_What the task asks_:
Treat the line containing "Screen dimensions: 868x381" as the first line of the answer and the last line of the data as its final line, reproducing every line between exactly.

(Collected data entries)
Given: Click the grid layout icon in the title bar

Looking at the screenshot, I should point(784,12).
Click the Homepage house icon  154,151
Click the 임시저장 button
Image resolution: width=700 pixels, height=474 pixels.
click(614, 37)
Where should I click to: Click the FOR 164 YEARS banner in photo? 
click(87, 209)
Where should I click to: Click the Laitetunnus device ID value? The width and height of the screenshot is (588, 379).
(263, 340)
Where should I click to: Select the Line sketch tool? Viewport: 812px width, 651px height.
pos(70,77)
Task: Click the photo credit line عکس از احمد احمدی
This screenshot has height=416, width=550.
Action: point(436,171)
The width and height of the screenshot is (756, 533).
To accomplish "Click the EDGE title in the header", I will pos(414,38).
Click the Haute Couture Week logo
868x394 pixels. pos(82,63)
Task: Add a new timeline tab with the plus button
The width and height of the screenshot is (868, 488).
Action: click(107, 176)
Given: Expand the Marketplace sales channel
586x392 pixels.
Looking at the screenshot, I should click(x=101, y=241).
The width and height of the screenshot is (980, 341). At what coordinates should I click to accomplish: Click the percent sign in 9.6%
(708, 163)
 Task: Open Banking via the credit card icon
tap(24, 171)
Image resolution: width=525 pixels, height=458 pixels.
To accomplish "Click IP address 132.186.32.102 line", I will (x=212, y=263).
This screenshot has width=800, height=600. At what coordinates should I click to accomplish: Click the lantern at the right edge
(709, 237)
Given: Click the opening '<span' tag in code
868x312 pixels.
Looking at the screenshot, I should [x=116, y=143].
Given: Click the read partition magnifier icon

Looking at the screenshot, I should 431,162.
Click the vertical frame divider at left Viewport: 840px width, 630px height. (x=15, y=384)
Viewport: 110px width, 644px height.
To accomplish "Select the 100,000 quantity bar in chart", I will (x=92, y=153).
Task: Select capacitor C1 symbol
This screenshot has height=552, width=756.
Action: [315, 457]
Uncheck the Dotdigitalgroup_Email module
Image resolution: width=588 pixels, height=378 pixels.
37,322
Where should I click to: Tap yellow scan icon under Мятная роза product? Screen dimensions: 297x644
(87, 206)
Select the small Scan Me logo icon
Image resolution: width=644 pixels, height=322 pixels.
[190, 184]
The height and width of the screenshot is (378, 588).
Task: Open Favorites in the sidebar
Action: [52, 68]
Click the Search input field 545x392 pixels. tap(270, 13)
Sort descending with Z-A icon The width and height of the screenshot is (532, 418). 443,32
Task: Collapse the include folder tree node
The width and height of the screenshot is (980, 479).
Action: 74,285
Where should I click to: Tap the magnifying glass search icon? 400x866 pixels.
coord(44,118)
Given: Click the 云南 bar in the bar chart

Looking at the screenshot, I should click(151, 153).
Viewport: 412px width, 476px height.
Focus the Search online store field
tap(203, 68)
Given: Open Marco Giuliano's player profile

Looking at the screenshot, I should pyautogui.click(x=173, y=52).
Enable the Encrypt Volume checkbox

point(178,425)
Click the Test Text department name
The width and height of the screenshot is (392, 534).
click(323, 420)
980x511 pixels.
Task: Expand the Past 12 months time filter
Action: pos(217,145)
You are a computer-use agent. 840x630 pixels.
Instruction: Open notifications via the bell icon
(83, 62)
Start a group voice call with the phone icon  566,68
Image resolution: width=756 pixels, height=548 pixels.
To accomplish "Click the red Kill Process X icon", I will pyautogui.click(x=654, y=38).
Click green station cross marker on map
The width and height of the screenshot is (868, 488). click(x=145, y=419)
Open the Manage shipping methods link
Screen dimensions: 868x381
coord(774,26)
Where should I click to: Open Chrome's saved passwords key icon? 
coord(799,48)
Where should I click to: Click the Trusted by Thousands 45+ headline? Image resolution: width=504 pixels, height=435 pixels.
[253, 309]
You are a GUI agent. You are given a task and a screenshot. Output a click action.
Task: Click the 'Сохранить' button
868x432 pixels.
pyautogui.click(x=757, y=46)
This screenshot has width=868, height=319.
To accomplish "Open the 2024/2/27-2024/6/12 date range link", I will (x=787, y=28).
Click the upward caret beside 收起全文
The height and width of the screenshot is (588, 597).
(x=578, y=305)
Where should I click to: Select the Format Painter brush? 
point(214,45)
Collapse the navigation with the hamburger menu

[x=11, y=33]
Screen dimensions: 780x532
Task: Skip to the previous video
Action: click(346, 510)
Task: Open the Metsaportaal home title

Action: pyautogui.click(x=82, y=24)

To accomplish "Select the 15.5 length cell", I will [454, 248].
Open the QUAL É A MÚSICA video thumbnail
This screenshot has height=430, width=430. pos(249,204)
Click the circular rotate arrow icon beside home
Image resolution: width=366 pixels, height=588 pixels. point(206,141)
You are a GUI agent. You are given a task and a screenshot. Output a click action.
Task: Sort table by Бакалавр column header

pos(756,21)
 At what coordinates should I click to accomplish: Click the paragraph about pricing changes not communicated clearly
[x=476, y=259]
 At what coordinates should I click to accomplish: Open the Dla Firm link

_Solution below_:
Screen dimensions: 868x381
coord(774,26)
Where should I click to: Open Chrome's saved passwords key icon? 
coord(799,48)
Where should I click to: Click the Trusted by Thousands 45+ headline? Image resolution: width=504 pixels, height=435 pixels.
[253, 309]
You are a GUI agent. You are given a task and a screenshot. Output a click action.
Task: Click the 'Сохранить' button
868x432 pixels.
pyautogui.click(x=757, y=46)
This screenshot has width=868, height=319.
To accomplish "Open the 2024/2/27-2024/6/12 date range link", I will (x=787, y=28).
Click the upward caret beside 收起全文
The height and width of the screenshot is (588, 597).
(x=578, y=305)
Where should I click to: Select the Format Painter brush? 
point(214,45)
Collapse the navigation with the hamburger menu

[x=11, y=33]
Screen dimensions: 780x532
Task: Skip to the previous video
Action: click(346, 510)
Task: Open the Metsaportaal home title

Action: pyautogui.click(x=82, y=24)

To accomplish "Select the 15.5 length cell", I will [454, 248].
Open the QUAL É A MÚSICA video thumbnail
This screenshot has height=430, width=430. pos(249,204)
Click the circular rotate arrow icon beside home
Image resolution: width=366 pixels, height=588 pixels. point(206,141)
You are a GUI agent. You are given a task and a screenshot. Output a click action.
Task: Sort table by Бакалавр column header

pos(756,21)
 At what coordinates should I click to accomplish: Click the paragraph about pricing changes not communicated clearly
[x=476, y=259]
 At what coordinates should I click to accomplish: Open the Dla Firm link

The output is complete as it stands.